**Directions:** This exercise calls for printing every record exactly once more.

Stored items
-=-=-

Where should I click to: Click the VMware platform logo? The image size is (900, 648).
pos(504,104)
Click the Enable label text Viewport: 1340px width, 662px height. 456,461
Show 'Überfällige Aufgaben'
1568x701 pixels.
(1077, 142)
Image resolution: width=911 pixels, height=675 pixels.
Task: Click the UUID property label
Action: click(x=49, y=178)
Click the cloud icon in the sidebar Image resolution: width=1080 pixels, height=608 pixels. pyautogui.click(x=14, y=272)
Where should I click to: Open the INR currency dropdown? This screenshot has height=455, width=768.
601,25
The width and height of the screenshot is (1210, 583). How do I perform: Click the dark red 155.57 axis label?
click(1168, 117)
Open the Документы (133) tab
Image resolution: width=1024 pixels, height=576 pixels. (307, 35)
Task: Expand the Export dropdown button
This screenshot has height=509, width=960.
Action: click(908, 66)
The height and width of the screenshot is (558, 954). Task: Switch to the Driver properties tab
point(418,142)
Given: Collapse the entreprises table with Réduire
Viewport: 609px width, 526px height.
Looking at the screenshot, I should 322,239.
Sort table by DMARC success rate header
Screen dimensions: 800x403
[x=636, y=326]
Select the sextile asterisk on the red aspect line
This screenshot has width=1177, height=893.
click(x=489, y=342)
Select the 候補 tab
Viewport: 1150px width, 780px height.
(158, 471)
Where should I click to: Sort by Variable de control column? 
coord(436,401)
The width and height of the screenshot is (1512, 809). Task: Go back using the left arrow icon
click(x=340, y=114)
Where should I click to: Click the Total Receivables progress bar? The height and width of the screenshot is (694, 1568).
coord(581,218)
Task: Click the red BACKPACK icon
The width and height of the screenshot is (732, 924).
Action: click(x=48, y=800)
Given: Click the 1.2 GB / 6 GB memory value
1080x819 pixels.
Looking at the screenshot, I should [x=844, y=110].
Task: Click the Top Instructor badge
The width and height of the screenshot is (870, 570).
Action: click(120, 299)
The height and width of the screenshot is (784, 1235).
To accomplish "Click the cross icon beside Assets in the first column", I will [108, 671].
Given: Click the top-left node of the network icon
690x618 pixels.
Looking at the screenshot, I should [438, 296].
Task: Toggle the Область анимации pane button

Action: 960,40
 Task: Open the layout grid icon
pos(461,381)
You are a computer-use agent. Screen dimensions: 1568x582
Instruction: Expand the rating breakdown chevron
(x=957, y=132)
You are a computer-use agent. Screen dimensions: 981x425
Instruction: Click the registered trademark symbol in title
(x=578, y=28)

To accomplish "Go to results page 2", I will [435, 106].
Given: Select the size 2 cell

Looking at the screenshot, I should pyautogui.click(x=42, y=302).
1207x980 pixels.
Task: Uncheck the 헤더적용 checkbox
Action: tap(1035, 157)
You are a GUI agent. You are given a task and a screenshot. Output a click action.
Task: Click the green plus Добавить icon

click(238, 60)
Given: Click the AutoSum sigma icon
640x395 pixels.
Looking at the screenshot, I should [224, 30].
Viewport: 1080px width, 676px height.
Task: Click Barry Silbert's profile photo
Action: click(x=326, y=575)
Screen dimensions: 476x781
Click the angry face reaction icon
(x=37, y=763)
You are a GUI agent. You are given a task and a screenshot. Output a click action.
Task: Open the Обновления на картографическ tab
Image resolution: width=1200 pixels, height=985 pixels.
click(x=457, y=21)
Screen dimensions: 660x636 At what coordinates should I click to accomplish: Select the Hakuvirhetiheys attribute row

-=-=-

**Task answer:**
Where should I click to: Click the VMware platform logo? The image size is (900, 648).
pos(504,104)
Click the Enable label text Viewport: 1340px width, 662px height. 456,461
Show 'Überfällige Aufgaben'
1568x701 pixels.
(1077, 142)
Image resolution: width=911 pixels, height=675 pixels.
Task: Click the UUID property label
Action: click(x=49, y=178)
Click the cloud icon in the sidebar Image resolution: width=1080 pixels, height=608 pixels. pyautogui.click(x=14, y=272)
Where should I click to: Open the INR currency dropdown? This screenshot has height=455, width=768.
601,25
The width and height of the screenshot is (1210, 583). How do I perform: Click the dark red 155.57 axis label?
click(1168, 117)
Open the Документы (133) tab
Image resolution: width=1024 pixels, height=576 pixels. (307, 35)
Task: Expand the Export dropdown button
This screenshot has height=509, width=960.
Action: click(908, 66)
The height and width of the screenshot is (558, 954). Task: Switch to the Driver properties tab
point(418,142)
Given: Collapse the entreprises table with Réduire
Viewport: 609px width, 526px height.
Looking at the screenshot, I should 322,239.
Sort table by DMARC success rate header
Screen dimensions: 800x403
[x=636, y=326]
Select the sextile asterisk on the red aspect line
This screenshot has width=1177, height=893.
click(x=489, y=342)
Select the 候補 tab
Viewport: 1150px width, 780px height.
(158, 471)
Where should I click to: Sort by Variable de control column? 
coord(436,401)
The width and height of the screenshot is (1512, 809). Task: Go back using the left arrow icon
click(x=340, y=114)
Where should I click to: Click the Total Receivables progress bar? The height and width of the screenshot is (694, 1568).
coord(581,218)
Task: Click the red BACKPACK icon
The width and height of the screenshot is (732, 924).
Action: click(x=48, y=800)
Given: Click the 1.2 GB / 6 GB memory value
1080x819 pixels.
Looking at the screenshot, I should [x=844, y=110].
Task: Click the Top Instructor badge
The width and height of the screenshot is (870, 570).
Action: click(120, 299)
The height and width of the screenshot is (784, 1235).
To accomplish "Click the cross icon beside Assets in the first column", I will [108, 671].
Given: Click the top-left node of the network icon
690x618 pixels.
Looking at the screenshot, I should [438, 296].
Task: Toggle the Область анимации pane button

Action: 960,40
 Task: Open the layout grid icon
pos(461,381)
You are a computer-use agent. Screen dimensions: 1568x582
Instruction: Expand the rating breakdown chevron
(x=957, y=132)
You are a computer-use agent. Screen dimensions: 981x425
Instruction: Click the registered trademark symbol in title
(x=578, y=28)

To accomplish "Go to results page 2", I will [435, 106].
Given: Select the size 2 cell

Looking at the screenshot, I should pyautogui.click(x=42, y=302).
1207x980 pixels.
Task: Uncheck the 헤더적용 checkbox
Action: tap(1035, 157)
You are a GUI agent. You are given a task and a screenshot. Output a click action.
Task: Click the green plus Добавить icon

click(238, 60)
Given: Click the AutoSum sigma icon
640x395 pixels.
Looking at the screenshot, I should [224, 30].
Viewport: 1080px width, 676px height.
Task: Click Barry Silbert's profile photo
Action: click(x=326, y=575)
Screen dimensions: 476x781
Click the angry face reaction icon
(x=37, y=763)
You are a GUI agent. You are given a task and a screenshot. Output a click action.
Task: Open the Обновления на картографическ tab
Image resolution: width=1200 pixels, height=985 pixels.
click(x=457, y=21)
Screen dimensions: 660x636 At what coordinates should I click to accomplish: Select the Hakuvirhetiheys attribute row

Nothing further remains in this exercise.